Si l'occupant anglais espérait en finir avec Jeanne d'Arc en la livrant aux flammes, on peut d'ores et déjà affirmer qu'il s'est lourdement trompé. Moins de vingt-quatre heures après sa mort sur la grand-place du Vieux-Marché de Rouen, la jeune résistante est en passe de devenir une véritable héroïne nationale ; son courage et sa piété sur le bûcher sonnant comme un ultime défi aux juges et aux soldats.

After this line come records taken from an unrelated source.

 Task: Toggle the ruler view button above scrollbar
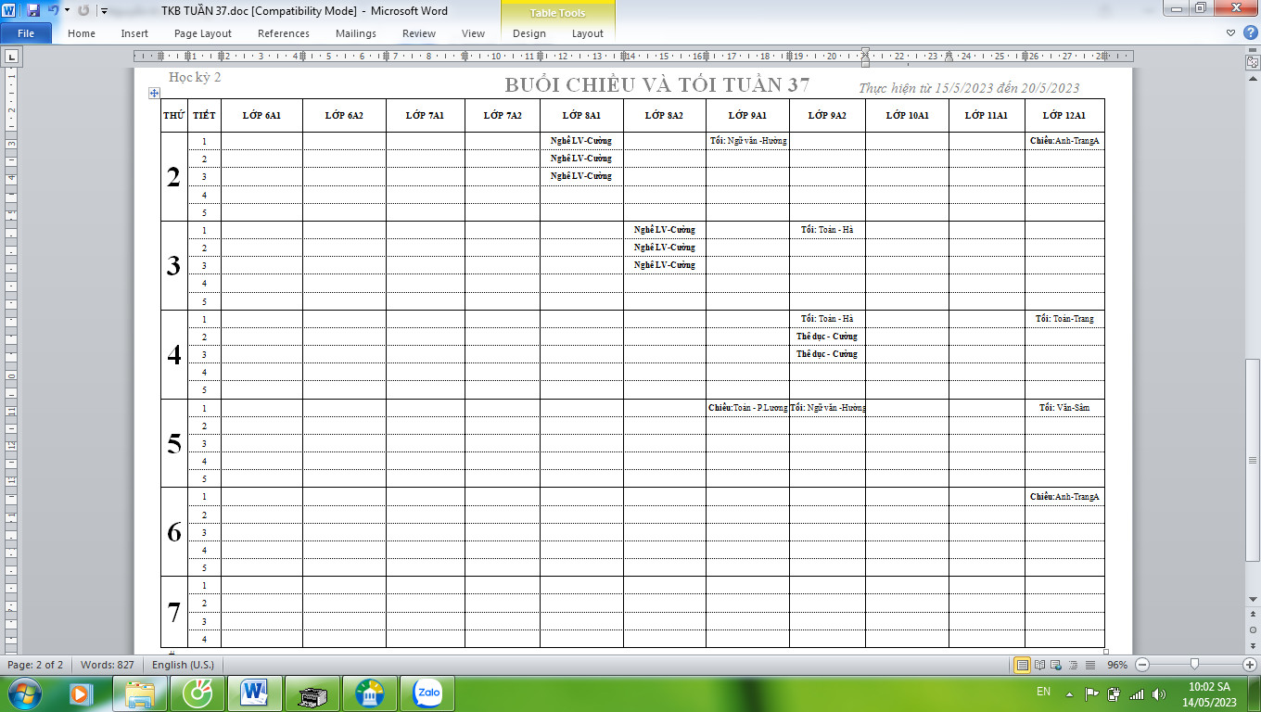point(1252,62)
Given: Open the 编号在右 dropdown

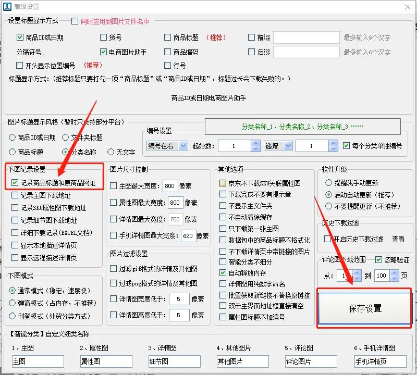Looking at the screenshot, I should [167, 146].
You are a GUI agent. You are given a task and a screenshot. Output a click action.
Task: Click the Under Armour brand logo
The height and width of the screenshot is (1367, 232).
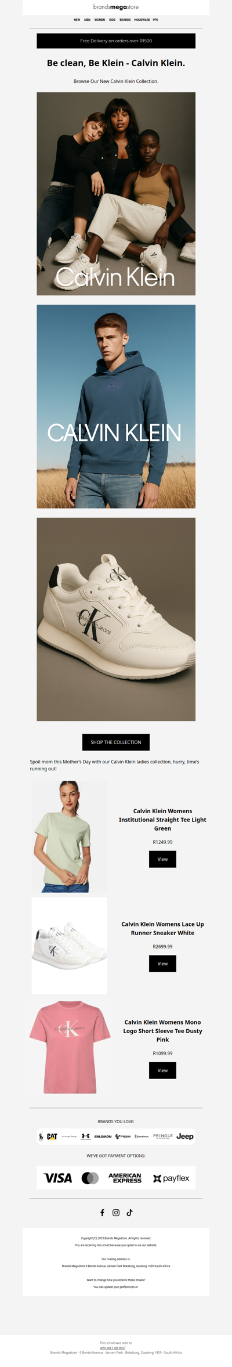coord(86,1137)
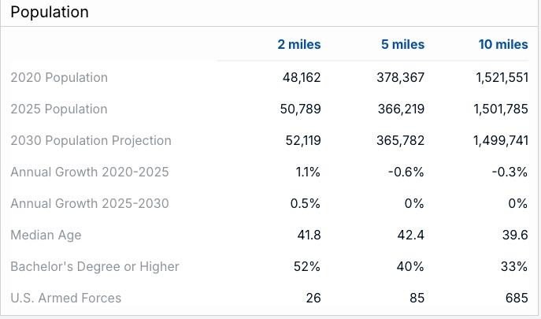This screenshot has height=319, width=541.
Task: Click the Median Age row label
Action: tap(46, 235)
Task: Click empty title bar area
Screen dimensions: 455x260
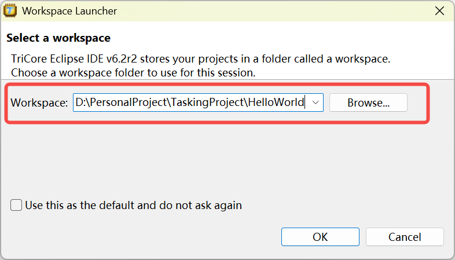Action: point(260,11)
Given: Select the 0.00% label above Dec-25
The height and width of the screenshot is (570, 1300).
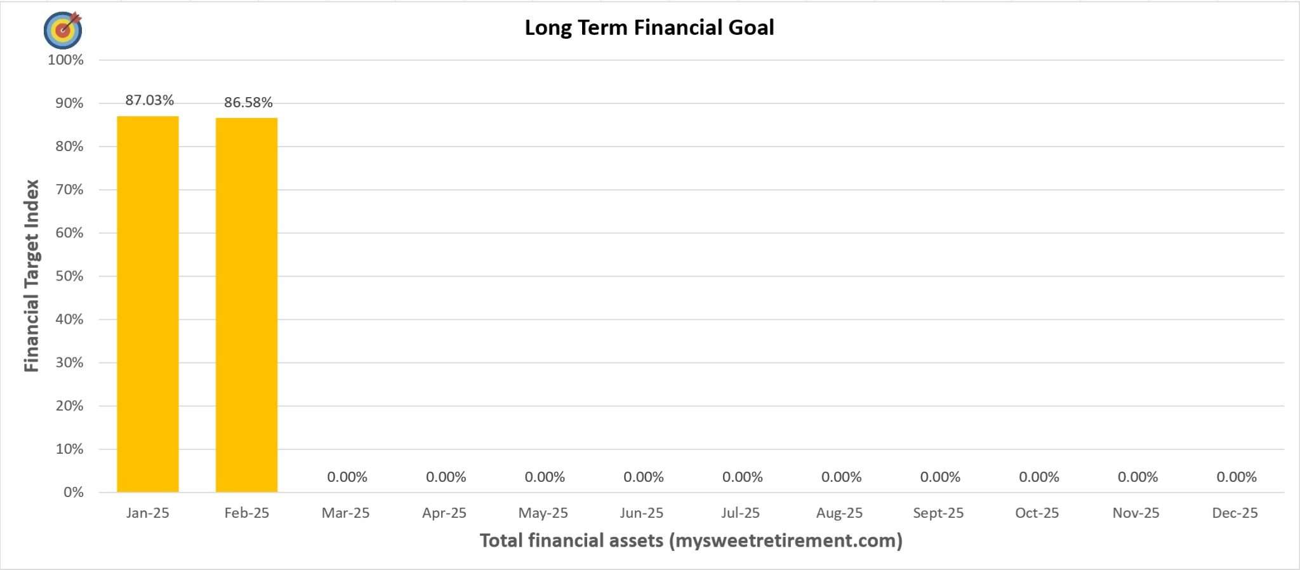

Etau. «Plût à Dieu que mon âme fût au lieu où je crois être l'âme de cette femme.» Cette phrase murmurée par un officiel durant l'exécution résume bien le sentiment général. Jeanne est de toute évidence innocente des faits de sorcellerie, hérésie et parjure dont on l'accable, et c'est bien son rôle de chef de guerre victorieux à Orléans, Beaugency ou Patay qui lui valent aujourd'hui sa condamnation à mort.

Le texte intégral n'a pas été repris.